(PAGE EXCERPT Opens)
If assisted suicide advocates get their way, Canada will have suicide clinics in major cities the way it has Tim Horton coffee houses. An amicus brief in the British (the fix is in) Columbia lawsuit to create a right to be made dead, looks to Switzerland as the model. From the Globe and Mail story:
The Farewell Foundation, one of several groups intervening in the case in support of the applicants, argues that the Swiss system should be adopted in Canada. The application states there are multiple safeguards built into the system, including the requirement that a patient must be mentally competent, must undergo medical assessment, must have a hopeless medical prognosis, and must be suffering unbearably. Once a prescription for a lethal dose of sodium pentobarbital has been issued, the patient must “express a wish to end his or her life” on the day of the assisted suicide, and then the “ultimate act of taking the medication at issue must be performed by the individual.”
Let’s examine the Swiss “model,” shall we? Here’s the thing, Switzerland—which outlaws the flushing of a live goldfish down the toilet—has become a pro suicide culture. In fact, it is pure Kevorkianism because people travel to suicide clinics established there (“suicide tourism”), not to be treated by a doctor or palliated in their suffering, but solely to get access to a poisonous overdose. Let’s take a look at a few details, shall we?
- Assisted Suicide is not limited to people suffering from a malady. It only prevents assisted suicide for “a selfish motive;”
- Euthanasia has been permitted by a Swiss court ruling:
- It’s Supreme Court created a constitutional right to assisted suicide for the mentally ill;
- Active elderly, afraid of future decline, have received assisted suicide, an approach urged on by a Canadian assisted suicide activist.
- Elderly couples have committed joint suicide—an approach to avoiding grief supported by a notable Canadia assisted suicide advocate;
- Disabled people receive assisted suicide;
- Hundreds of urns containing the ashes of assisted suicide victims, or at least which bore the logo of Dignitas’ cremation company, were thrown in a lake;
- Ludwig Minelli, owner of Dignitas, has gotten rich from assisting suicides at about $9000 a death.
- Mobile suicide clinics may soon bring death into nursing homes;
If Canada opens suicide clinics, it won’t be—nor do advocates want it to be—limited to the terminally ill. The very force of human logic will lead directly to assisted suicide on demand and euthanasia if someone can’t do the deed themselves—just as it has—and is doing—in Switzerland.
(PAGE EXCERPT Closes)
■ EXERCISE
Please repeat the commentary on assisted suicide above word for word, between "- Euthanasia has" and "assisted suicide activist.", inclusive.
(RECORDS SUPPLIED Opens)
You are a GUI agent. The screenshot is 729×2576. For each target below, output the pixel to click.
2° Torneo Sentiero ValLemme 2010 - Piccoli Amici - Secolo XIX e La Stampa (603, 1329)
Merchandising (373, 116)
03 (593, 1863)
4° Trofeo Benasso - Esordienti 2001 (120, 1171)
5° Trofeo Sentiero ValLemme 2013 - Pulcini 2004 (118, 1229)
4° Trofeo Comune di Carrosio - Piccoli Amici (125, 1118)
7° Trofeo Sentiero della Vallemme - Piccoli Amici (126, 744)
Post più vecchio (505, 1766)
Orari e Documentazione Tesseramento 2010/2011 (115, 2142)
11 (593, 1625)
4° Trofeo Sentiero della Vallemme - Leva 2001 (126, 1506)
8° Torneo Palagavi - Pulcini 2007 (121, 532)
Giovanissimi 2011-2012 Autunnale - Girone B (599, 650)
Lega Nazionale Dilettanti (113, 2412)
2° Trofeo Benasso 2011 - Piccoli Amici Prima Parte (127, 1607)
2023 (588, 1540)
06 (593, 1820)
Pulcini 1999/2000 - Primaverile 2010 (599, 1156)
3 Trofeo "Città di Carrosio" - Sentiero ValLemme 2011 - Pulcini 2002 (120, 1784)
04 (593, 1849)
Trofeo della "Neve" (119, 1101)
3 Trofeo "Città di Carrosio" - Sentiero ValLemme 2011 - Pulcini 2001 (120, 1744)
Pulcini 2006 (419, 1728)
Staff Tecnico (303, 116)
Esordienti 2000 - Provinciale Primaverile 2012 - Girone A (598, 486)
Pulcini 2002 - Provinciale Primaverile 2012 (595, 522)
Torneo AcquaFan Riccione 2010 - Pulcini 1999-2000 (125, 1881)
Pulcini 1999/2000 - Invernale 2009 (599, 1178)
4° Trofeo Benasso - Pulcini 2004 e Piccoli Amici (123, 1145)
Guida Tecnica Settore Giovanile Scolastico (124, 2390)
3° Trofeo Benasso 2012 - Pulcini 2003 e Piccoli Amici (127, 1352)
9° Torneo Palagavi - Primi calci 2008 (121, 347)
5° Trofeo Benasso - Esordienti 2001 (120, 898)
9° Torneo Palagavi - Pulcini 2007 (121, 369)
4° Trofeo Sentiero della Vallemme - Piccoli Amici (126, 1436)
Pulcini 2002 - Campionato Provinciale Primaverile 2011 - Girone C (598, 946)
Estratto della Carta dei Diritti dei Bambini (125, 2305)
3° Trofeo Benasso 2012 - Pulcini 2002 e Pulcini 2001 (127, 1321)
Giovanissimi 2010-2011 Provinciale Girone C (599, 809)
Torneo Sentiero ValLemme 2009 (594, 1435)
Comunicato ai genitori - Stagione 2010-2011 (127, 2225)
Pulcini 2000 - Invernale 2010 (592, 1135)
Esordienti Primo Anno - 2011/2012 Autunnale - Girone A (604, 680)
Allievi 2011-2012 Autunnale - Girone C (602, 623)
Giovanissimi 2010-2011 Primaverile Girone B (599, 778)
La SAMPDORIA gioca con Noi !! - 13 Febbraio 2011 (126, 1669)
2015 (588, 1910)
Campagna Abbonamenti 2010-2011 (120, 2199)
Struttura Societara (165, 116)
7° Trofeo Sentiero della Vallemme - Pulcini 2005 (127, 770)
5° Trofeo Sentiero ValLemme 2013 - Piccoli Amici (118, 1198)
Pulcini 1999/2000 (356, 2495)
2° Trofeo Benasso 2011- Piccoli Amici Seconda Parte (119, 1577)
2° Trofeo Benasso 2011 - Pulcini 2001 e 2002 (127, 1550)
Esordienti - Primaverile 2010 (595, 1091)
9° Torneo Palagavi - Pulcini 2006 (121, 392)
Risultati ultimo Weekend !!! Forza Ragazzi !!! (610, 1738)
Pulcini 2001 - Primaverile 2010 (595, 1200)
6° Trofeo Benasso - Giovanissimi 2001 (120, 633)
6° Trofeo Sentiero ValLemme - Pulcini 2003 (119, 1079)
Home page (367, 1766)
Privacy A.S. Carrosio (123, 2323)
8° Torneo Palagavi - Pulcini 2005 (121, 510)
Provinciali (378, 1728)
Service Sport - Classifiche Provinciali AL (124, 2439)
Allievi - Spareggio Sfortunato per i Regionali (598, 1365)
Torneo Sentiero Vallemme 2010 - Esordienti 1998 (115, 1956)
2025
(RECORDS SUPPLIED Closes)
■ ANSWER SECTION
- Euthanasia has been permitted by a Swiss court ruling:
- It’s Supreme Court created a constitutional right to assisted suicide for the mentally ill;
- Active elderly, afraid of future decline, have received assisted suicide, an approach urged on by a Canadian assisted suicide activist.